→ **TASK GOAL**
Records appear below. Give all of them again, exactly.

:: SUPPLIED RECORDS ::

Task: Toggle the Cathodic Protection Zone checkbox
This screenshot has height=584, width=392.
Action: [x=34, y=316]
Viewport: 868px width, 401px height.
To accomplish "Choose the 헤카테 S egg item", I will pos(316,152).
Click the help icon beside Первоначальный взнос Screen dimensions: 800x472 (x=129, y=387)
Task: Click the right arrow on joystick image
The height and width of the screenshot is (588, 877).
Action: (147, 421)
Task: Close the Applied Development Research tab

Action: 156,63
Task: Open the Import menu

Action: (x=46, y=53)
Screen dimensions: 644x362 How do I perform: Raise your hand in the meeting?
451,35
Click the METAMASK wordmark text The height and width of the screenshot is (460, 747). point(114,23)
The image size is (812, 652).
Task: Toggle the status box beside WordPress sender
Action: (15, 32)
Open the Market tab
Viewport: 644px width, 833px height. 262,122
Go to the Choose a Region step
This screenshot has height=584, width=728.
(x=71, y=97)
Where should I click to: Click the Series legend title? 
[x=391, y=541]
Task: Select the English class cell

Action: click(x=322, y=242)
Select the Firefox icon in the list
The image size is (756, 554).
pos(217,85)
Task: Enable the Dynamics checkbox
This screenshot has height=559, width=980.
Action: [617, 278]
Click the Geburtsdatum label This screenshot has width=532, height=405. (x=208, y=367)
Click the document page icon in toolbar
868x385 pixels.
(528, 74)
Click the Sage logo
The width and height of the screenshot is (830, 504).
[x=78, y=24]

:::

→ **COMPLETED TASK**
Task: Toggle the Cathodic Protection Zone checkbox
This screenshot has height=584, width=392.
Action: [x=34, y=316]
Viewport: 868px width, 401px height.
To accomplish "Choose the 헤카테 S egg item", I will pos(316,152).
Click the help icon beside Первоначальный взнос Screen dimensions: 800x472 (x=129, y=387)
Task: Click the right arrow on joystick image
The height and width of the screenshot is (588, 877).
Action: (147, 421)
Task: Close the Applied Development Research tab

Action: 156,63
Task: Open the Import menu

Action: (x=46, y=53)
Screen dimensions: 644x362 How do I perform: Raise your hand in the meeting?
451,35
Click the METAMASK wordmark text The height and width of the screenshot is (460, 747). point(114,23)
The image size is (812, 652).
Task: Toggle the status box beside WordPress sender
Action: (15, 32)
Open the Market tab
Viewport: 644px width, 833px height. 262,122
Go to the Choose a Region step
This screenshot has height=584, width=728.
(x=71, y=97)
Where should I click to: Click the Series legend title? 
[x=391, y=541]
Task: Select the English class cell

Action: click(x=322, y=242)
Select the Firefox icon in the list
The image size is (756, 554).
pos(217,85)
Task: Enable the Dynamics checkbox
This screenshot has height=559, width=980.
Action: [617, 278]
Click the Geburtsdatum label This screenshot has width=532, height=405. (x=208, y=367)
Click the document page icon in toolbar
868x385 pixels.
(528, 74)
Click the Sage logo
The width and height of the screenshot is (830, 504).
[x=78, y=24]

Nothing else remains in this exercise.